◆ Prompt A ◆
In the Kylin forum reply, reproduce the text word for word, starting at "cd /home/kylin/apache-kylin-5.0.0-beta-bin/spark" and ending at "let me know.".
◆ Prompt B ◆
Render this sentence from the Kylin forum reply in Spanish: "Following is how to start a spark-sql/spark-shell in a container."

◆ Document ◆

• • • • •

Re: How to reflect last hour data into Hive and Kylin Insights query window

Xiaoxiang Yu Tue, 21 Nov 2023 23:10:47 -0800

Before you try again, you can use spark-sql/spark-shell to check if the
data is loaded
into your table successfully (or if your data is copied to the right place).
Following is how to start a spark-sql/spark-shell in a container.


export HADOOP_CONF_DIR=/opt/hadoop-3.2.1/etc/hadoop

cd /home/kylin/apache-kylin-5.0.0-beta-bin/spark

bin/spark-shell --executor-cores 1 --num-executors 1 --master yarn


The result of spark-sql/spark-shell should be the same as your
saw in Kylin insight page. If there are different results for the same
query,
which should not happen, please let me know.

• • • • •

◆ Given records ◆
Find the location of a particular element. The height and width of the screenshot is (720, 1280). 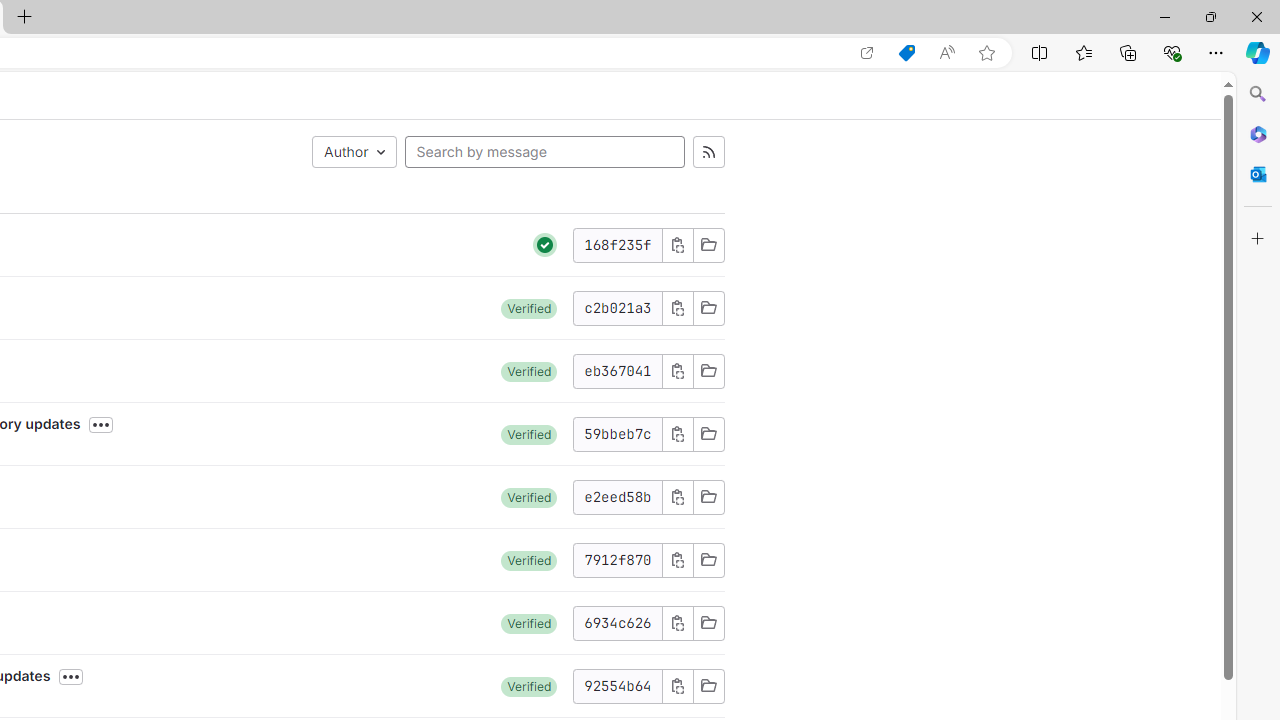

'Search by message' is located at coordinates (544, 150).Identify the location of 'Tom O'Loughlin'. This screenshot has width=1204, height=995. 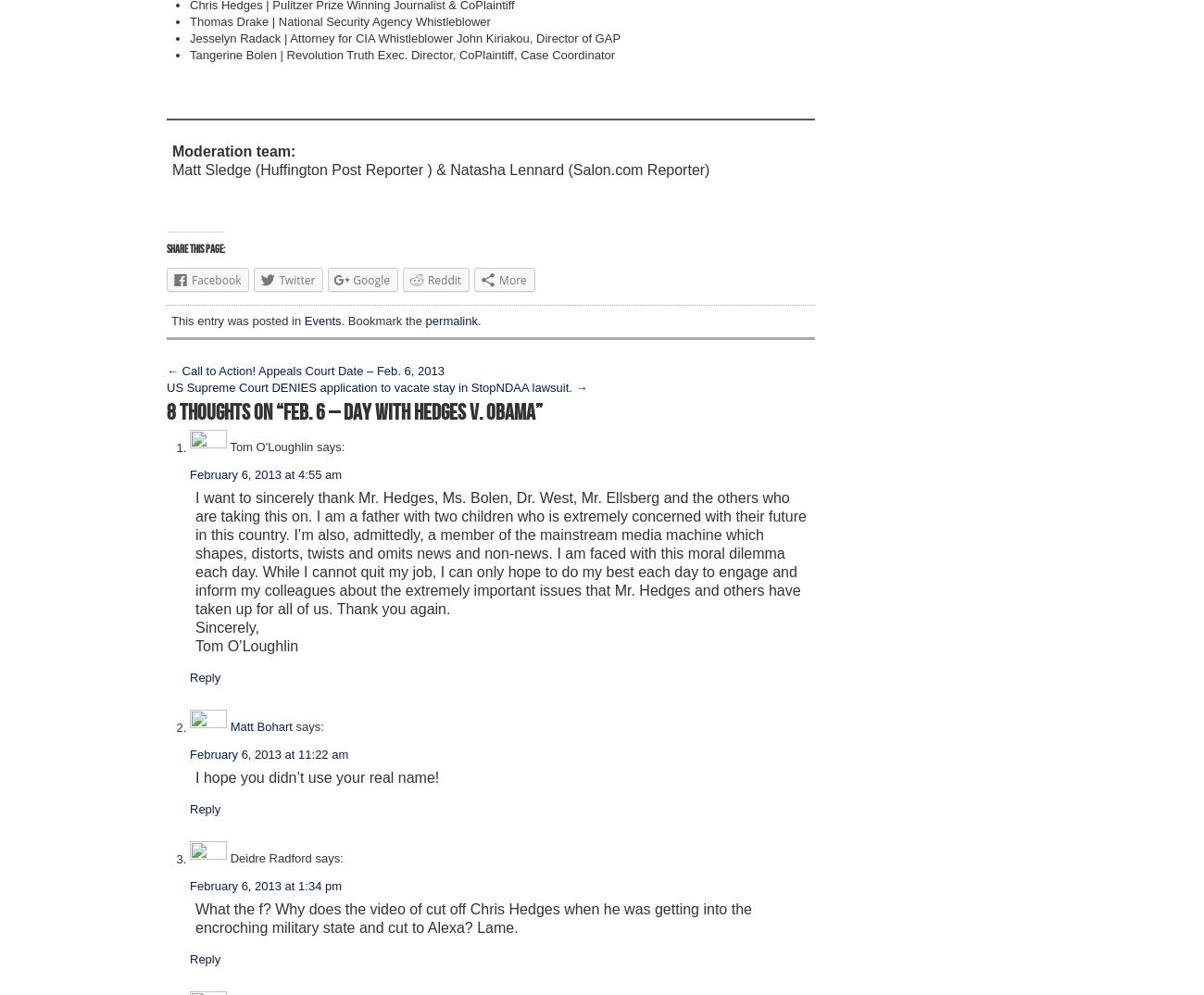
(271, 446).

• • • • •

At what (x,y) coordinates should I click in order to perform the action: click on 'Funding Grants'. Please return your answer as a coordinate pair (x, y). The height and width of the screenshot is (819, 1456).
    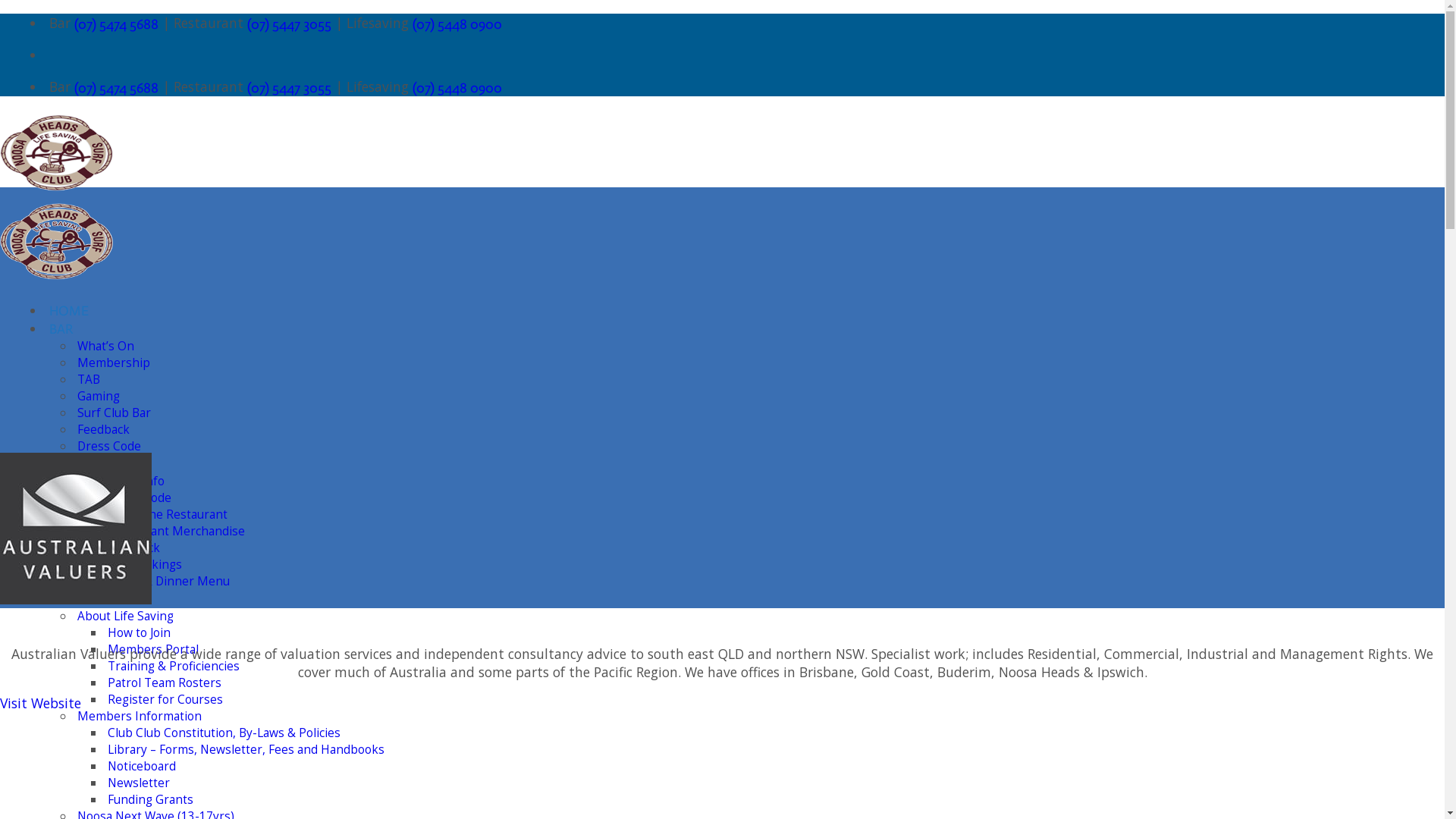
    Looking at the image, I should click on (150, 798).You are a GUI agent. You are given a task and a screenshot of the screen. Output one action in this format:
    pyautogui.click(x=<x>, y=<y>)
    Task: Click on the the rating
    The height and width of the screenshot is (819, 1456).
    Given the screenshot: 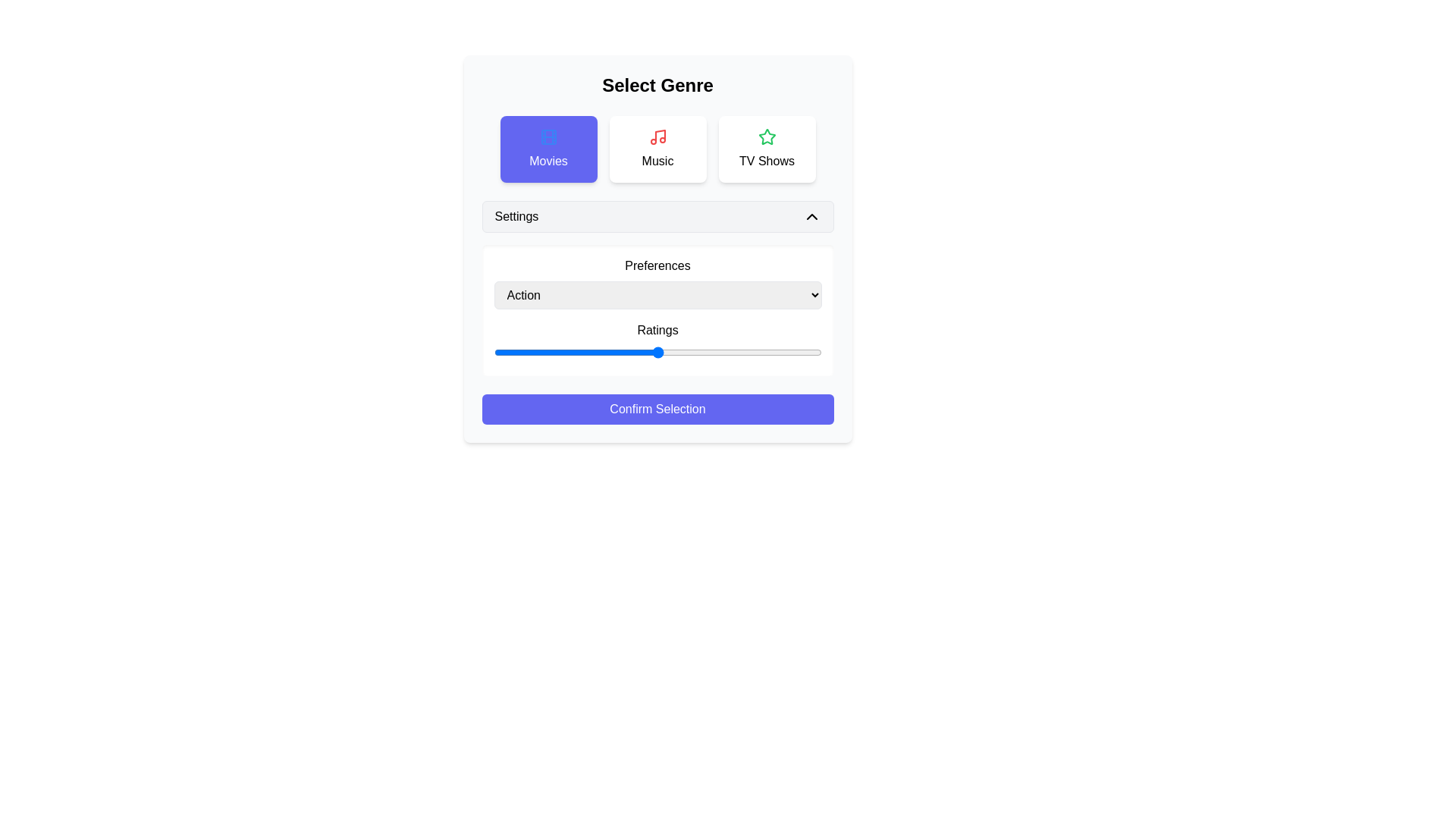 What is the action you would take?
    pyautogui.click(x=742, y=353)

• • • • •

◆ Reply A ◆
cd /home/kylin/apache-kylin-5.0.0-beta-bin/spark

bin/spark-shell --executor-cores 1 --num-executors 1 --master yarn


The result of spark-sql/spark-shell should be the same as your
saw in Kylin insight page. If there are different results for the same
query,
which should not happen, please let me know.

◆ Reply B ◆
A continuación se muestra cómo iniciar un spark-sql/spark-shell en un contenedor.